# 2005 Keystone Outback 25Rss Travel Trailer For Sale



## gwd64 (Aug 9, 2005)

*Original Owner, must sale want to buy something just for the us, no longer need the bunkbeds. 
Currently kept at a campground in Felton California. $10,300 OBO*

*Contact Carrie at [email protected]*


----------



## Ridgway-Rangers (Apr 18, 2008)

I've got a buddy in the market. I'll let him know.


----------



## Oregon_Camper (Sep 13, 2004)

Ridgway-Rangers said:


> I've got a buddy in the market. I'll let him know.

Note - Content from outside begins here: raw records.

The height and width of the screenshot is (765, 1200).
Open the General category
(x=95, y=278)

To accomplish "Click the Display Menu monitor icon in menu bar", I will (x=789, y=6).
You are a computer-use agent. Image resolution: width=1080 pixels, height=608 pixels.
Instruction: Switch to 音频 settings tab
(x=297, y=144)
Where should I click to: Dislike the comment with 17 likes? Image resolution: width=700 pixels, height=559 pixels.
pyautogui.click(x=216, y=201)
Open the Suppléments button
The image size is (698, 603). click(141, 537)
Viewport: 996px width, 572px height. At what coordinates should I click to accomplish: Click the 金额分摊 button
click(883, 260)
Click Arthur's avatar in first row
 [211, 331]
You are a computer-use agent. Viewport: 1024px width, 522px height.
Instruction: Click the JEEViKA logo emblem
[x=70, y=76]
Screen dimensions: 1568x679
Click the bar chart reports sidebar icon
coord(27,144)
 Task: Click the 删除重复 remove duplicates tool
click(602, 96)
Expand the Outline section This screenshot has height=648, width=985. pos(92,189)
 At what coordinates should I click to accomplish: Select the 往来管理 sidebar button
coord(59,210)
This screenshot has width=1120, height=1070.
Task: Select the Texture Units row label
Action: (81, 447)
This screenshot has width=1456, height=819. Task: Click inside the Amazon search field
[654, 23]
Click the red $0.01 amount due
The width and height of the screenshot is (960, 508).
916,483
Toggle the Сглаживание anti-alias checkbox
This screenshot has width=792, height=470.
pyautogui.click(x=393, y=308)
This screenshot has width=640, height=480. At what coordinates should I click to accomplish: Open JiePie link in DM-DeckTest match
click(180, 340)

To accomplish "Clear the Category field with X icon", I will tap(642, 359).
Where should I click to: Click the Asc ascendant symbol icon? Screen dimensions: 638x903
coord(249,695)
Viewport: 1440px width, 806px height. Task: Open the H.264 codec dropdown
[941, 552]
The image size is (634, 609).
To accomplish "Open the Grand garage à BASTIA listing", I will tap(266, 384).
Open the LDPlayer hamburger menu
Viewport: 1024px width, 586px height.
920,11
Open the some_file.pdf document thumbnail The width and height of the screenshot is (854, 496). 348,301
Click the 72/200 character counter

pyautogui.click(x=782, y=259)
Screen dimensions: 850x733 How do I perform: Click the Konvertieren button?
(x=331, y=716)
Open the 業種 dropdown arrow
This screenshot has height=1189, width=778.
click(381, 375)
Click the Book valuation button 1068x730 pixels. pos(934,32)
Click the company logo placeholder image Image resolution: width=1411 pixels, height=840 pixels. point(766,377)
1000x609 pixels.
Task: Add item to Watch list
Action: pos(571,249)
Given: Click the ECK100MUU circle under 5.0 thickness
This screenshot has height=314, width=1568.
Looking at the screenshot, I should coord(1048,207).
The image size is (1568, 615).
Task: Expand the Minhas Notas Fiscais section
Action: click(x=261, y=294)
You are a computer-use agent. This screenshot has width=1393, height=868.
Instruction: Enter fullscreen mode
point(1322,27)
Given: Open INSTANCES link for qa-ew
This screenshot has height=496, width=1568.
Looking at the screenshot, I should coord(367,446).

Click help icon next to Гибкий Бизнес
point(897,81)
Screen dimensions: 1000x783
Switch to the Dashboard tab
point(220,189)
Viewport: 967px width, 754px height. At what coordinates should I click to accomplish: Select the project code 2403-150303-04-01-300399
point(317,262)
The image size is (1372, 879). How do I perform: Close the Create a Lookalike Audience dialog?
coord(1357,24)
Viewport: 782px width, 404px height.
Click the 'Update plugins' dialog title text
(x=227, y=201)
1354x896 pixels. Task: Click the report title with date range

Oh come on...we all know you have no buddies. You can't fool us.


----------



## MJRey (Jan 21, 2005)

I've got a neighbor that's in the market I'll let him know. He was looking at used trailers over the weekend and I don't know if he bought one or not.


----------



## Camping Family From MI (Feb 20, 2010)

Wish I was closer.

Kelly


----------



## matthoghaug (Feb 28, 2006)

Camping Family From MI said:


> Wish I was closer.
> 
> Kelly


camping family from MI i live in minnesota and have been thinking of selling my 25rss i am looking to go back to a pop-up let me know if you are interested 2006 25rss and equal-i-zer hitch asking 14500 possible trade [email protected]


----------



## Camping Family From MI (Feb 20, 2010)

mattoghaug,

Thank you. I have budgeted around $10,000, so your Outback is a little too high for me. Good Luck with your sale though.

Kelly


----------